» **Exercise data**:
%%

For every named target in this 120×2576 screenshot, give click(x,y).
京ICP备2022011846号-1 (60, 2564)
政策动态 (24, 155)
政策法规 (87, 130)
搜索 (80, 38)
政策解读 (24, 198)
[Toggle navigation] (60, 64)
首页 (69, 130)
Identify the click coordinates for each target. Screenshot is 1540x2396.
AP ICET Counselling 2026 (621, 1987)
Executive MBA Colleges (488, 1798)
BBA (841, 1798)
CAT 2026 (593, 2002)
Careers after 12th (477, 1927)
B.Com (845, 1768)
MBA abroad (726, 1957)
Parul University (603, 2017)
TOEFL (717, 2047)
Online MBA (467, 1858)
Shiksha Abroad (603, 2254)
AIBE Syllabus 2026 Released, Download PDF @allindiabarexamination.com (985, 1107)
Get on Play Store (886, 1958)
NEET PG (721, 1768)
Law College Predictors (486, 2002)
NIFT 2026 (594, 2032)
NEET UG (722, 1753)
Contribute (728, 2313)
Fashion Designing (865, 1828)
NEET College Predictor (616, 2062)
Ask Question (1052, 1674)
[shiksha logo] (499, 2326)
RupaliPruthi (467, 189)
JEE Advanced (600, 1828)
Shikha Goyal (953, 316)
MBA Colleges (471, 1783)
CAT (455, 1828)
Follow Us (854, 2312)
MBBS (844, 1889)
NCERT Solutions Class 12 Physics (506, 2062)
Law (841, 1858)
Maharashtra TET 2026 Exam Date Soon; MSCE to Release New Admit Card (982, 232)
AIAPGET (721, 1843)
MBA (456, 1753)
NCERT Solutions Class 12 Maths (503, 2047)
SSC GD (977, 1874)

%%

» **Work task**:
Go through the records above and return every line that holds the string "Solutions".

» **Result**:
NCERT Solutions Class 12 Physics (506, 2062)
NCERT Solutions Class 12 Maths (503, 2047)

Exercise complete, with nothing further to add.